Progressing Cavity Pumps, PCP, are also widely applied in the oil industry. The PCP consists of a stator and a rotor. The rotor is rotated using either a top side motor or a bottom hole motor. The rotation created sequential cavities and the produced fluids are pushed to surface. The PCP is a flexible system with a wide range of applications in terms of rate( up to 5,000 bpd and 6,000 ft). They offer outstanding resistance to abrasives and solids but they are restricted to setting depths and temperatures. Some components of the produced fluids like aromatics can also deteriorate the stator’s elastomer.
Rod Pumps are long slender cylinders with both fixed and moveable elements inside. The pump is designed to be inserted inside the tubing of a well and its main purpose is to gather fluids from beneath it and lift them to the surface.

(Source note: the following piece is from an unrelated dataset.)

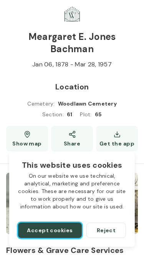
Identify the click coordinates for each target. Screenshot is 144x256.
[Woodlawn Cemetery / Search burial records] (72, 13)
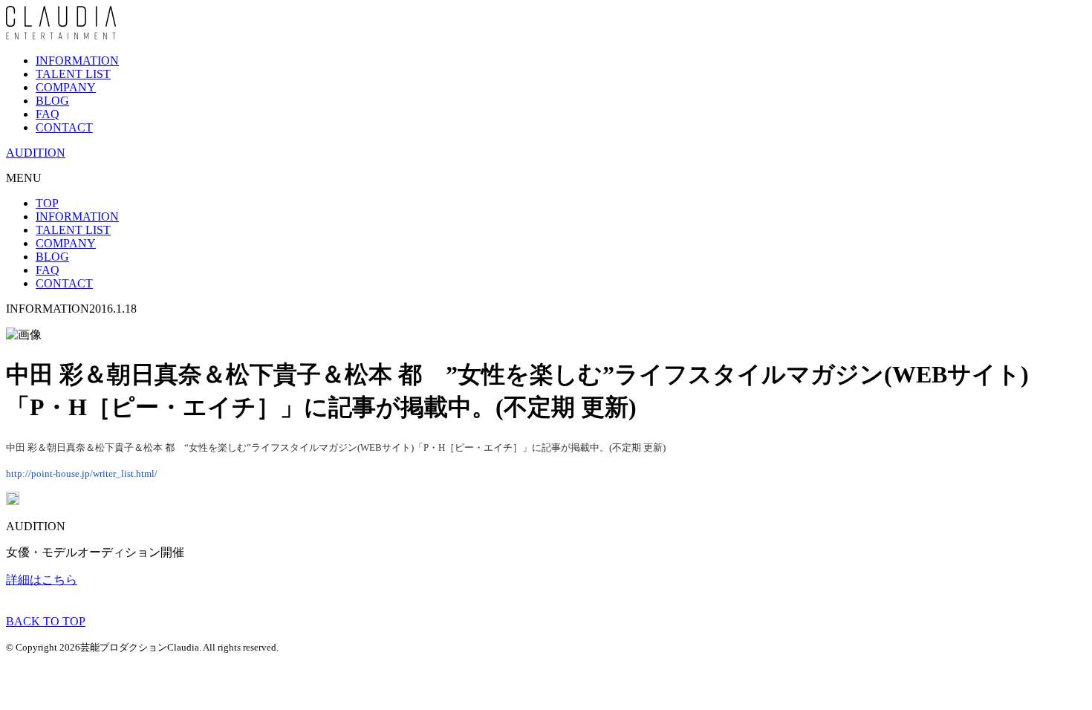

The most important components are: the barrel, valves (traveling and fixed) and the piston. It also has another 18 to 30 components which are called "fittings".
Every part of the pump is important for its correct operation. The most commonly used parts are described below:
- Barrel: The barrel is a long cylinder, which can be from 10 to 36 feet long, with a diameter of 1.25 inches (32 mm) to 3.75 inches (95 mm). After experience with several materials for its construction, the API (American Petroleum Institute) standardized the use of two materials or compositions for this part: carbon steel and brass, both with an inside coating of chrome. The advantage of brass against the harder carbon steel is its 100% resistance to corrosion.
- Piston/Plunger: This is a nickel-metal sprayed steel cylinder that goes inside the barrel. Its main purpose is to create a sucking effect that lifts the fluids beneath it and then, with the help of the valves, take the fluids above it, progressively, out of the well. It achieves this with a reciprocating up and down movement.
- Valves: The valves have two components - the seat and the ball - which create a complete seal when closed. The most commonly used seats are made of carbon nitride and the ball is often made of silicon nitride. In the past, balls of iron, ceramic and titanium were used. Titanium balls are still being used but only where crude oil is extremely dense and/or the quantity of fluid to be lifted is large. The most common configuration of a rod pump requires two valves, called the traveling valve and the fixed (or static or standing) valve.
- Piston rod: This is a rod that connects the piston with the outside of the pump. Its main purpose is to transfer the up/down reciprocating energy produced by the "Nodding Donkey" (pumping unit) installed above ground.
- Fittings: The rest of the parts of the pump are called fittings and are, basically, small pieces designed to keep everything hold together in the right place. Most of these parts are designed to let the fluids pass uninterrupted.
- Filter/Strainer: The job of the filter, as guessed, is to stop big parts of rock, rubber or any other garbage that might be loose in the well from being sucked into the pump. There are several types of filters, with the most common being an iron cylinder with enough holes in it to permit the entrance of the amount of fluid the pump needs.